Пониженный выход связан с неполным переходом меламина в целевое соединение, а также потерями целевого соединения с маточным и промывным растворами. Для повышения выхода (C₃H₆N₆H)₂B₁₂H₁₂⋅0,5H₂O и полноты использования Н₂В₁₂Н₁₂ маточный и промывной растворы объединяют и используют для последующих синтезов целевого соединения.

Вычислено для (C₃H₆N₆H)₂B₁₂H₁₂⋅0,5H₂O, вес.%: - 35,01.

Найдено для (C₃H₆N₆H)₂B₁₂H₁₂⋅0,5H₂O, вес.%: -34,16.

Чистота целевого соединения составляет 97.6%.

Как следует из примера 3 при уменьшении мольного соотношения МА к H₂B₁₂H₁₂ выход продукта практически не увеличивается по сравнению с примером 1 и 2, в которых компоненты взяты в оптимальном соотношении.
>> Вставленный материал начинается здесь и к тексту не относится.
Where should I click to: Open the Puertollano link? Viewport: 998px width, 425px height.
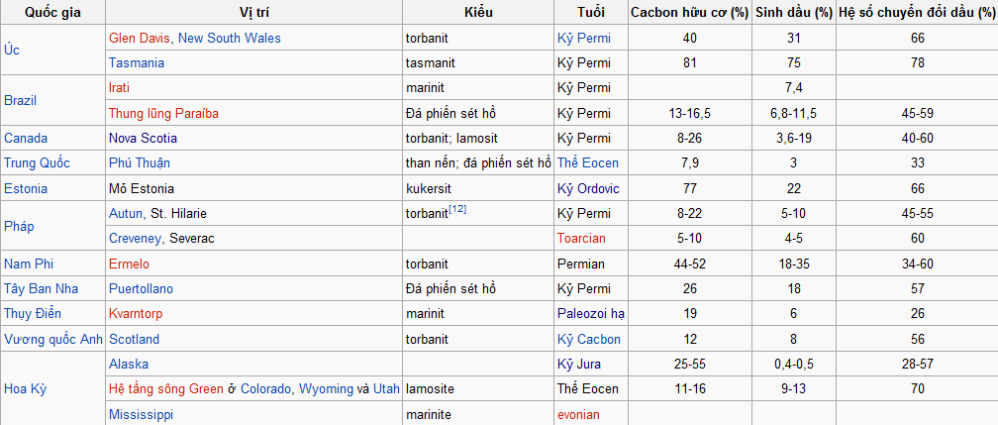pos(142,288)
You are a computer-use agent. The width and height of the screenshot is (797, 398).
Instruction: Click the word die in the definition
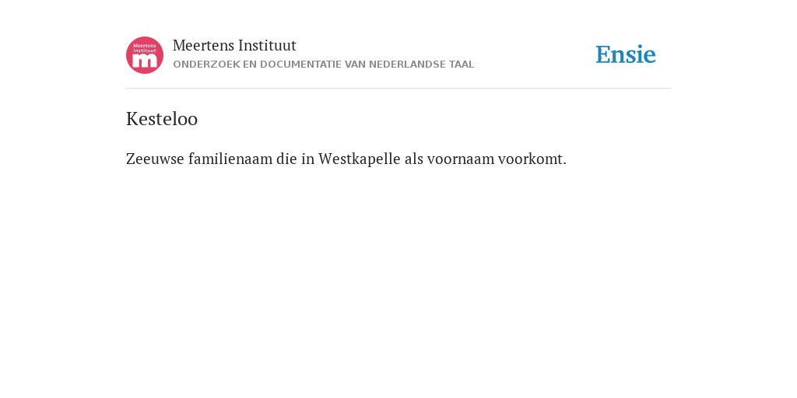tap(286, 159)
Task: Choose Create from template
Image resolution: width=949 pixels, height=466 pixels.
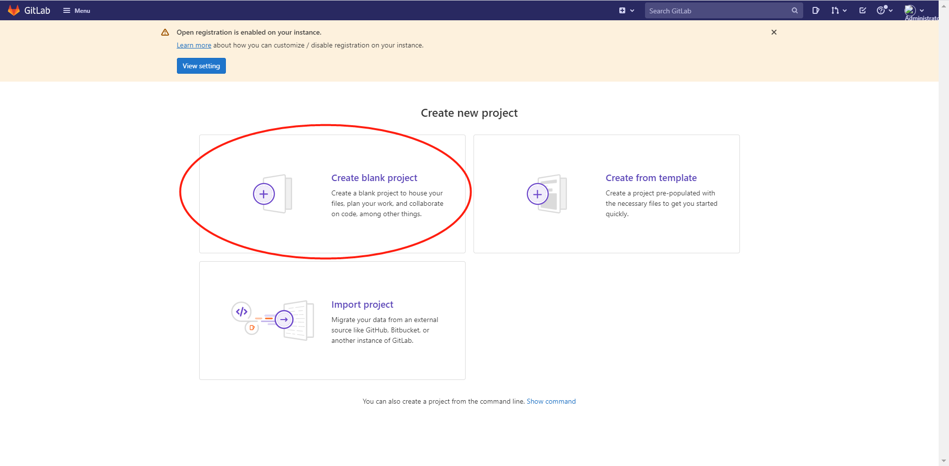Action: click(651, 178)
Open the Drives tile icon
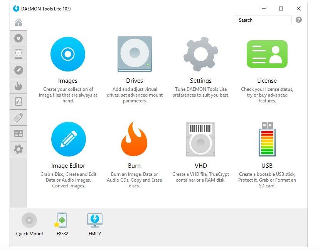The image size is (318, 250). coord(135,54)
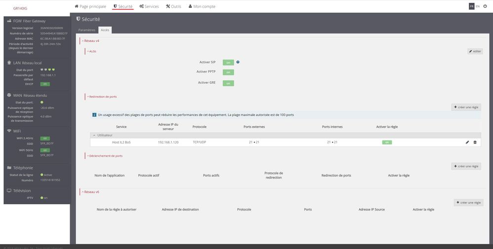The height and width of the screenshot is (249, 493).
Task: Click the ALGs editer button
Action: 475,51
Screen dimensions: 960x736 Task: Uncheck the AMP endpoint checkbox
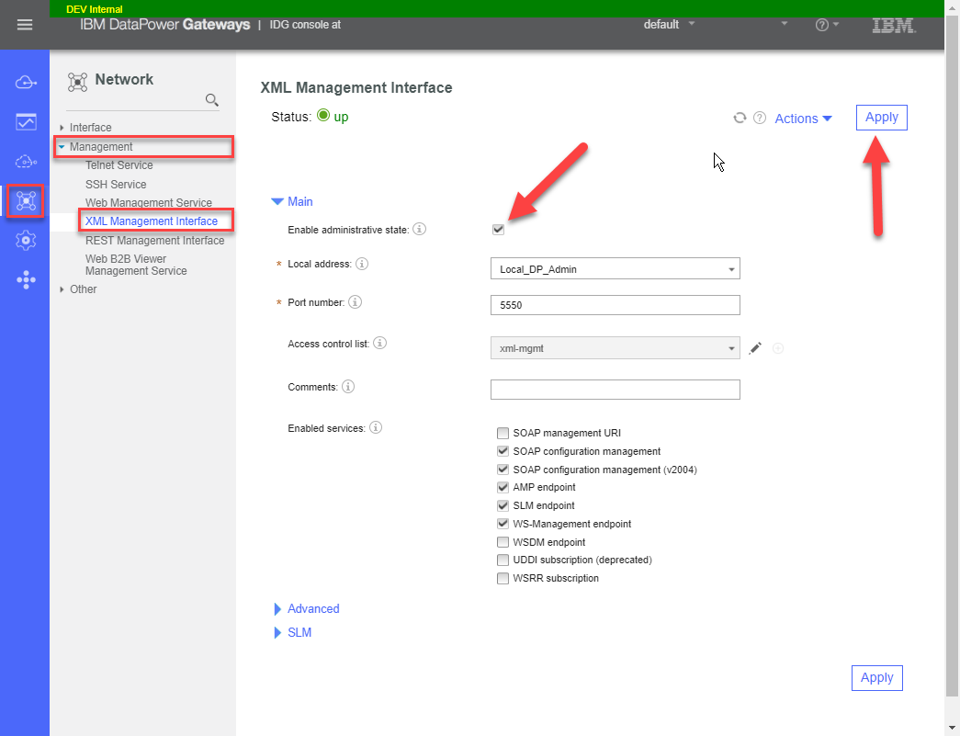(503, 488)
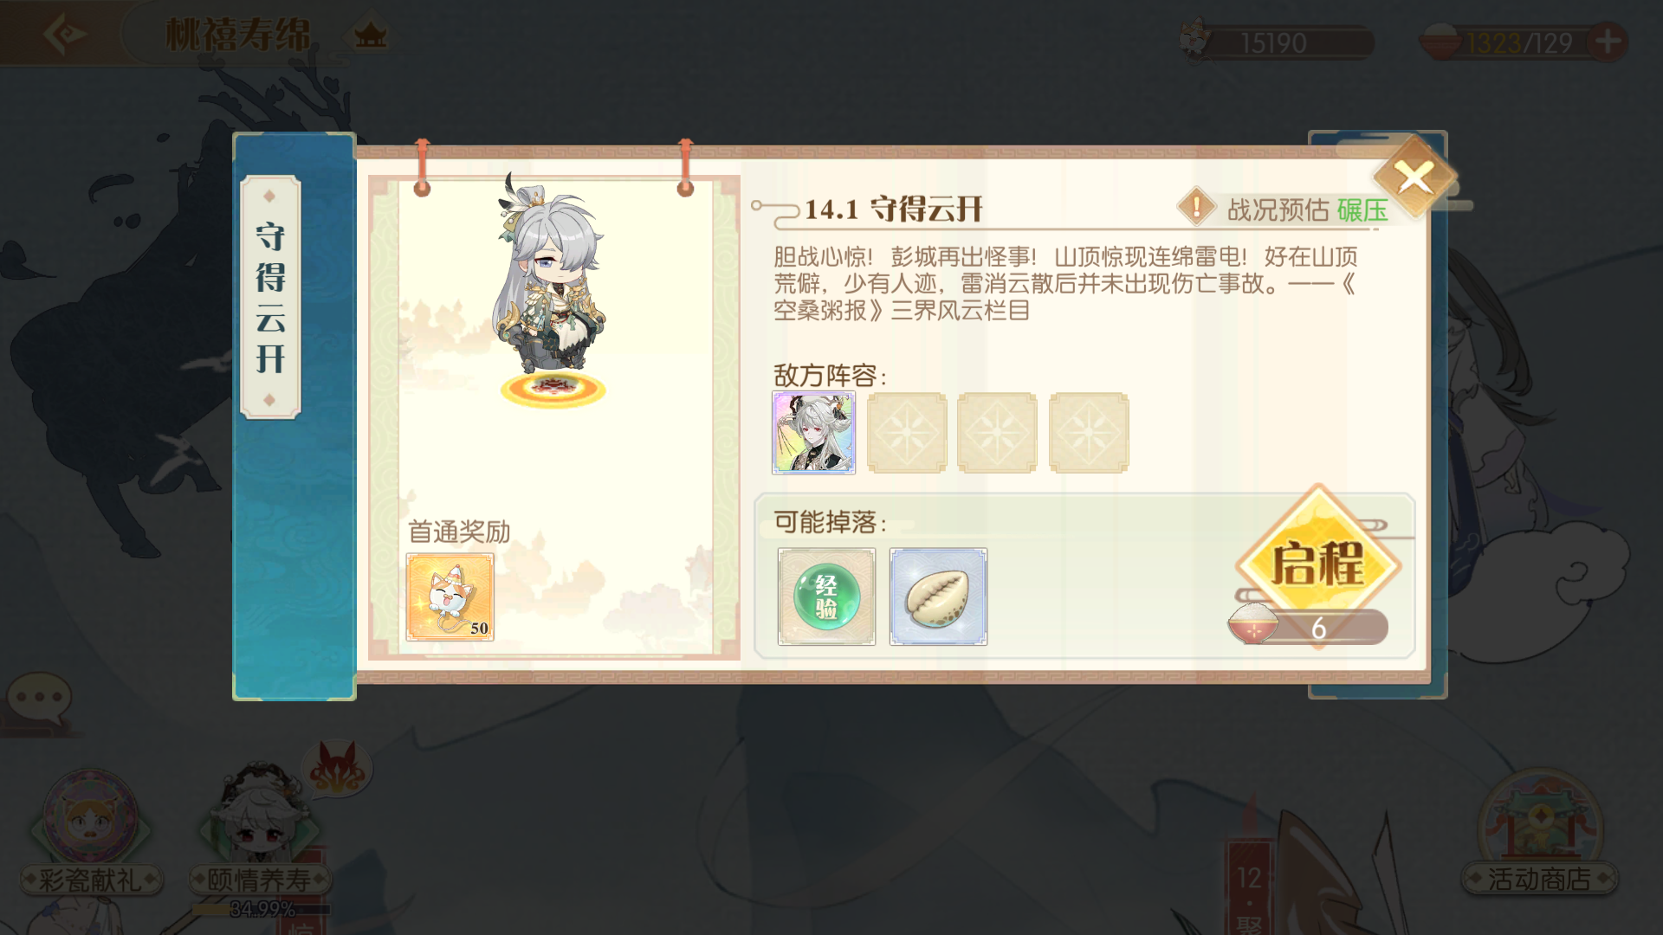1663x935 pixels.
Task: Select the enemy lineup character portrait
Action: click(813, 432)
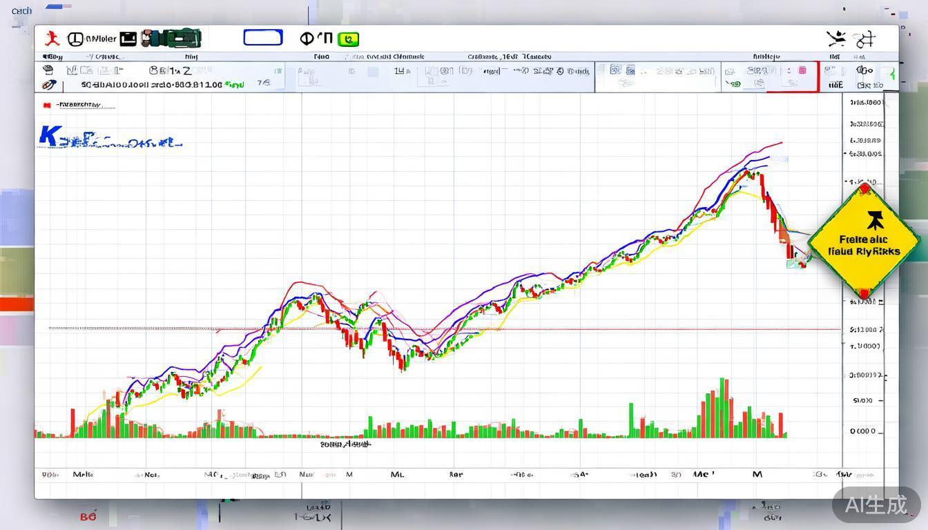
Task: Click the small red legend marker above chart
Action: point(47,106)
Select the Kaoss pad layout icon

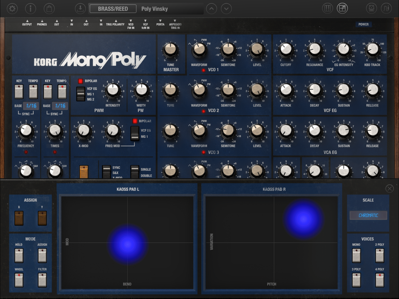tap(342, 9)
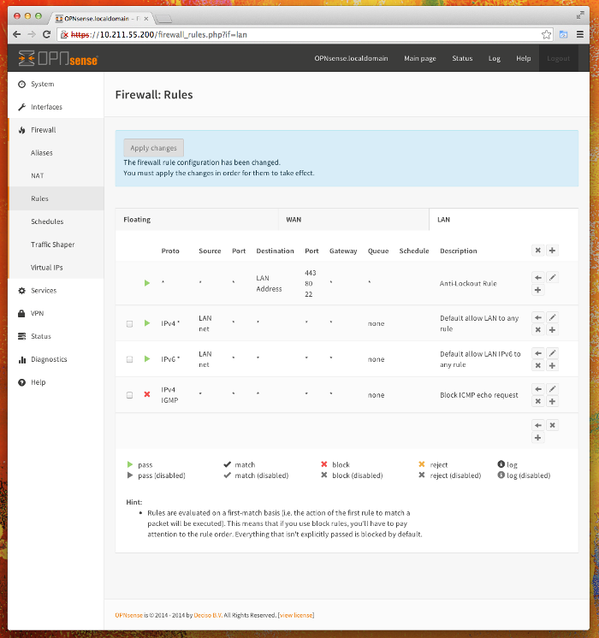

Однако использование большего избытка кислоты ведет к перерасходу дорогостоящей кислоты. При мольном соотношении МА к H₂B₁₂H₁₂ больше оптимального (1,95 к 1, пример 4), заметно снижается выход (с ~96% в примерах 1-3 до 91,5%) и чистота целевого соединения (97,6% по сравнению с 99,5% в примерах 1 и 2 и 99,6% в примере 3), несмотря на оптимальную температуру и увеличенное время синтеза.